C’est d’autant plus dommage que la convention, précise le plan, peut amener à des actions très concrètes, « en précisant la répartition des responsabilités entre les services de l’État et les services communaux dans le cadre de leur mission générale de salubrité publique ». Par exemple, « la convention permettra de mutualiser et coordonner autant que possible les relais d’information et d’accompagnement des particuliers (ADIL, services communaux, CAF, services du conseil départemental, antennes des bailleurs sociaux, etc.), les moyens techniques (tentes chauffantes, chambres froides, etc.) et d’organiser le prêt, la mise à disposition ou la location de petit matériel (appareils à vapeur sèche par exemple) ».
La question de la collecte des déchets infestés se pose également pour les communes et EPCI : des ménages peuvent déposer dans la rue des matelas ou fauteuils infestés, qui peuvent être récupérés et aller infester d’autres logements. Il faut donc mener une politique volontariste pour « rendre ces biens inutilisables ».

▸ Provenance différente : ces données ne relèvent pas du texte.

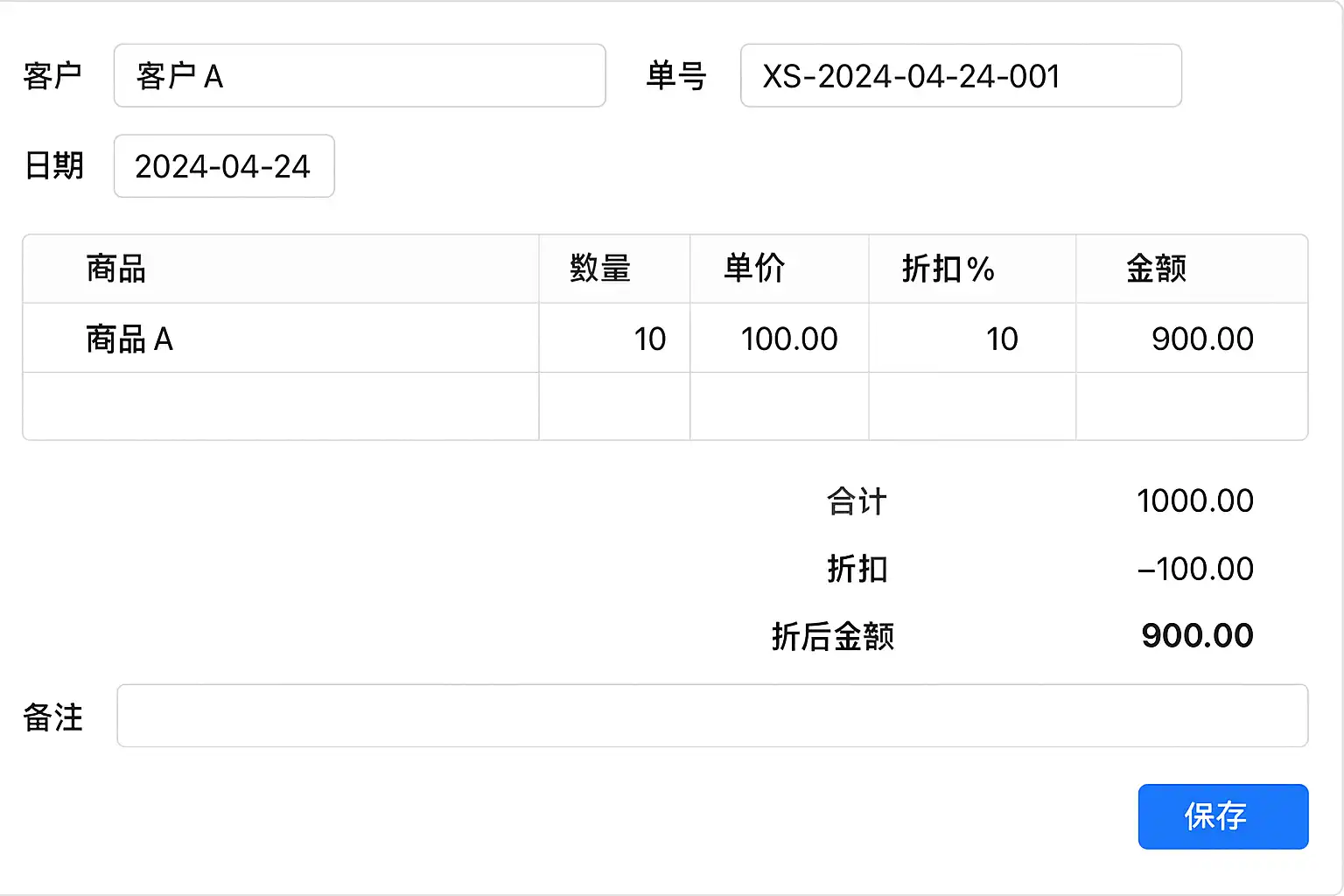Click the 折后金额 value in bold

Il paraît souhaitable que les solutions préconisées par ce plan fassent l’objet de bien davantage de publicité et de volontarisme de la part des préfets. Il reste à savoir ce que sera le contenu précis de la proposition de loi que va proposer la majorité en décembre, dont on ne peut qu’espérer qu’elle permettra d’apporter – y compris aux élus – des moyens à la hauteur de ce « fléau ».